Canonical Wnt signalling activity is a major player in physiological and adaptive bone metabolism. Wnt signalling is regulated by soluble inhibitors, with sclerostin being the most widely studied. Sclerostin's main origin is the osteocyte and its major function is blockade of osteoblast differentiation and function. Therefore, sclerostin is a potent inhibitor of bone formation and mineralization. Consequently, blocking sclerostin via human monoclonal antibodies (such as romosozumab) represents a promising perspective for the treatment of (postmenopausal) osteoporosis. However, sclerostin's physiology and the effects of sclerostin monoclonal antibody treatment are not limited to the skeleton.
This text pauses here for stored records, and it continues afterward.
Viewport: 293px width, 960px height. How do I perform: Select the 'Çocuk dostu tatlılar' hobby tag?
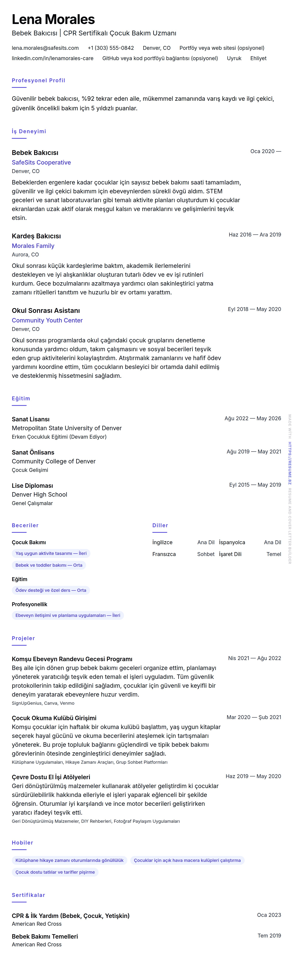(55, 872)
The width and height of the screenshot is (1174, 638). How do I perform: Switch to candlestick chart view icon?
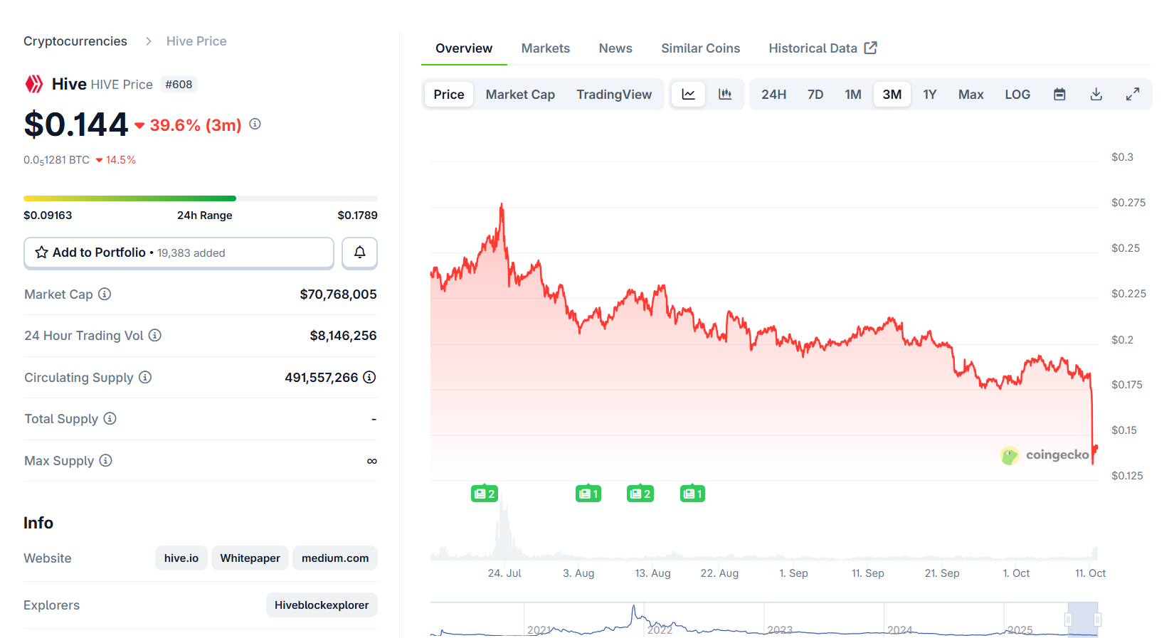pos(725,95)
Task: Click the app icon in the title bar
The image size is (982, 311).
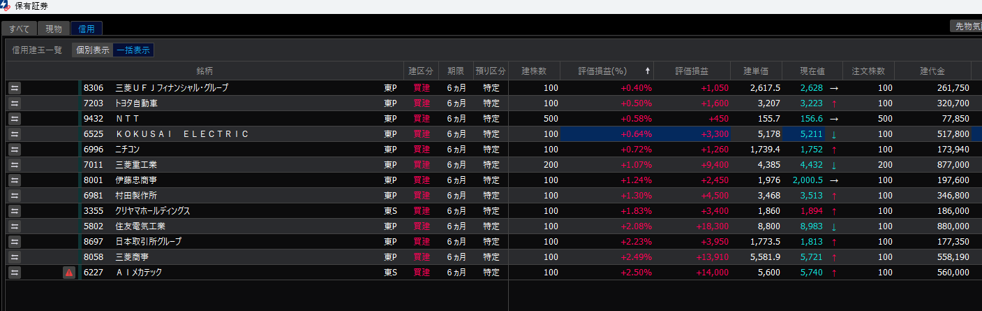Action: pos(6,6)

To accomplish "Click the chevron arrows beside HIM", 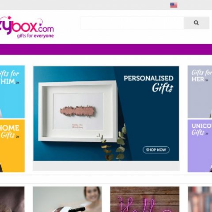I will tap(18, 83).
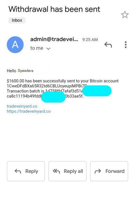Click the 9:25 AM timestamp

90,40
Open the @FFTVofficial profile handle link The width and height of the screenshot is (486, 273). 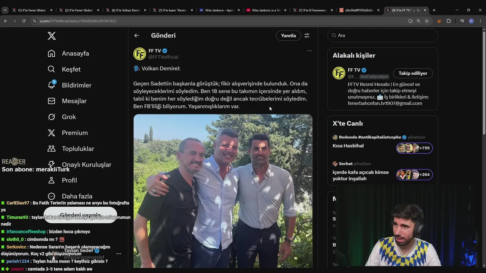tap(163, 57)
Specifically, the potential roles of sclerostin in chronic kidney disease (CKD) and associated pathologies covered by the term chronic kidney disease and mineral bone disorder (CKD-MBD), which also includes accelerated cardiovascular calcification, warrant specific attention. CKD-MBD is a complex disease condition in which sclerostin antibodies may interfere at different levels and influence the multiform interplay of hyperparathyroidism, renal osteodystrophy and vascular calcification, but the clinical sequelae remain obscure. The present review summarizes the potential effects of sclerostin blockade in CKD-MBD. We will address and summarize the urgent research targets that are being identified and that need to be addressed before a valid risk-benefit ratio can be established in the clinical setting of CKD.